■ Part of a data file

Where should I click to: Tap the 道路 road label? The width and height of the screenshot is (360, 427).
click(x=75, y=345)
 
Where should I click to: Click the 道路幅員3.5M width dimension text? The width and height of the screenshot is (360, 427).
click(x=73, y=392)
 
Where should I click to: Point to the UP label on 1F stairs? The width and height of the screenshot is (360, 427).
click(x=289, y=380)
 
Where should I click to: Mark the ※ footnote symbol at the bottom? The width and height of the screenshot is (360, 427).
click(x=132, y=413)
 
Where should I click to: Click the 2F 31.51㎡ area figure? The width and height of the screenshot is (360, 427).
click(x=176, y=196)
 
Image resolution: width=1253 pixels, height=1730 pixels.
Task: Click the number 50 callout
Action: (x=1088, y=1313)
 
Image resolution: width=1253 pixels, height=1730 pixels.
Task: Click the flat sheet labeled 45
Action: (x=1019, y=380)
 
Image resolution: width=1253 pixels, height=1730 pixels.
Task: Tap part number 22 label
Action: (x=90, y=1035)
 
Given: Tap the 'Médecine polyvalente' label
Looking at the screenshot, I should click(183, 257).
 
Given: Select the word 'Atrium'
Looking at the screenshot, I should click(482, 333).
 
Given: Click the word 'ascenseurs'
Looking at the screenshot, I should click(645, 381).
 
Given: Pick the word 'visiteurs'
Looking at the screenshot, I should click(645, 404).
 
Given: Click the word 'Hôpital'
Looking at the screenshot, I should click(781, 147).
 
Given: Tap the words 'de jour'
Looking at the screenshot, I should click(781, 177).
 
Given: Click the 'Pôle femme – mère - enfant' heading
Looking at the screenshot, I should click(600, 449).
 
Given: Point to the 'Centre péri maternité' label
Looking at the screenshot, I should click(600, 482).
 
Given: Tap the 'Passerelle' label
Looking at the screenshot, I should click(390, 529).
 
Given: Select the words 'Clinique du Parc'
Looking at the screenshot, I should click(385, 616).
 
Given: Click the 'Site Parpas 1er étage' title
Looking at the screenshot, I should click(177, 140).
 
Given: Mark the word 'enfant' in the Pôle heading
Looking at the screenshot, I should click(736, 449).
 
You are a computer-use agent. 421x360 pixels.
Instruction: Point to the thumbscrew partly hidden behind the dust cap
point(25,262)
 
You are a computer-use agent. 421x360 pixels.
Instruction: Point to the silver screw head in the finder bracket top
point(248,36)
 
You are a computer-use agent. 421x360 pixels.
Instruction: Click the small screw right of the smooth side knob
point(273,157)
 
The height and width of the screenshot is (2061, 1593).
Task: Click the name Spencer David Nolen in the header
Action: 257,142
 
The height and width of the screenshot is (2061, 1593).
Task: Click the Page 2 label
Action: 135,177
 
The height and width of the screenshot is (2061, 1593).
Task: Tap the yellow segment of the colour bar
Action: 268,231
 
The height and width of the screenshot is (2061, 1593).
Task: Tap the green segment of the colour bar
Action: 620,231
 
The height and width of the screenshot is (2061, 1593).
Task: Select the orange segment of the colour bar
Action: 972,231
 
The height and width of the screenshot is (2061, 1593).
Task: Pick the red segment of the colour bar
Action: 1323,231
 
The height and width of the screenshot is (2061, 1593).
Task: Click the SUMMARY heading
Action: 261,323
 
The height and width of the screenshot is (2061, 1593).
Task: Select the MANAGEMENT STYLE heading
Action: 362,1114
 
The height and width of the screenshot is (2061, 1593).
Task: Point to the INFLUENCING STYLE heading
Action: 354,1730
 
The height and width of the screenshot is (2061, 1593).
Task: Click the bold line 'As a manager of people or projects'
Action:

■ Problem description
Present every line of the material above as a numbered list, omitting the blank lines.

■ The output
1. Where should I click to: Tap the 道路 road label? The width and height of the screenshot is (360, 427).
2. click(x=75, y=345)
3. Where should I click to: Click the 道路幅員3.5M width dimension text? The width and height of the screenshot is (360, 427).
4. click(x=73, y=392)
5. Where should I click to: Point to the UP label on 1F stairs? The width and height of the screenshot is (360, 427).
6. click(x=289, y=380)
7. Where should I click to: Mark the ※ footnote symbol at the bottom? The width and height of the screenshot is (360, 427).
8. click(x=132, y=413)
9. Where should I click to: Click the 2F 31.51㎡ area figure? The width and height of the screenshot is (360, 427).
10. click(x=176, y=196)
11. Image resolution: width=1253 pixels, height=1730 pixels.
12. Task: Click the number 50 callout
13. Action: (x=1088, y=1313)
14. Image resolution: width=1253 pixels, height=1730 pixels.
15. Task: Click the flat sheet labeled 45
16. Action: (x=1019, y=380)
17. Image resolution: width=1253 pixels, height=1730 pixels.
18. Task: Tap part number 22 label
19. Action: (x=90, y=1035)
20. Given: Tap the 'Médecine polyvalente' label
21. Looking at the screenshot, I should click(183, 257).
22. Given: Select the word 'Atrium'
23. Looking at the screenshot, I should click(482, 333).
24. Given: Click the word 'ascenseurs'
25. Looking at the screenshot, I should click(645, 381).
26. Given: Pick the word 'visiteurs'
27. Looking at the screenshot, I should click(645, 404).
28. Given: Click the word 'Hôpital'
29. Looking at the screenshot, I should click(781, 147).
30. Given: Tap the words 'de jour'
31. Looking at the screenshot, I should click(781, 177).
32. Given: Click the 'Pôle femme – mère - enfant' heading
33. Looking at the screenshot, I should click(600, 449).
34. Given: Point to the 'Centre péri maternité' label
35. Looking at the screenshot, I should click(600, 482).
36. Given: Tap the 'Passerelle' label
37. Looking at the screenshot, I should click(390, 529).
38. Given: Select the words 'Clinique du Parc'
39. Looking at the screenshot, I should click(385, 616).
40. Given: Click the 'Site Parpas 1er étage' title
41. Looking at the screenshot, I should click(177, 140).
42. Given: Mark the word 'enfant' in the Pôle heading
43. Looking at the screenshot, I should click(736, 449).
44. You are a computer-use agent. 421x360 pixels.
45. Instruction: Point to the thumbscrew partly hidden behind the dust cap
46. point(25,262)
47. You are a computer-use agent. 421x360 pixels.
48. Instruction: Point to the silver screw head in the finder bracket top
49. point(248,36)
50. You are a computer-use agent. 421x360 pixels.
51. Instruction: Click the small screw right of the smooth side knob
52. point(273,157)
53. The height and width of the screenshot is (2061, 1593).
54. Task: Click the name Spencer David Nolen in the header
55. Action: 257,142
56. The height and width of the screenshot is (2061, 1593).
57. Task: Click the Page 2 label
58. Action: 135,177
59. The height and width of the screenshot is (2061, 1593).
60. Task: Tap the yellow segment of the colour bar
61. Action: 268,231
62. The height and width of the screenshot is (2061, 1593).
63. Task: Tap the green segment of the colour bar
64. Action: 620,231
65. The height and width of the screenshot is (2061, 1593).
66. Task: Select the orange segment of the colour bar
67. Action: 972,231
68. The height and width of the screenshot is (2061, 1593).
69. Task: Pick the red segment of the colour bar
70. Action: 1323,231
71. The height and width of the screenshot is (2061, 1593).
72. Task: Click the SUMMARY heading
73. Action: 261,323
74. The height and width of the screenshot is (2061, 1593).
75. Task: Select the MANAGEMENT STYLE heading
76. Action: 362,1114
77. The height and width of the screenshot is (2061, 1593).
78. Task: Point to the INFLUENCING STYLE heading
79. Action: 354,1730
80. The height and width of the screenshot is (2061, 1593).
81. Task: Click the bold line 'As a manager of people or projects'
82. Action:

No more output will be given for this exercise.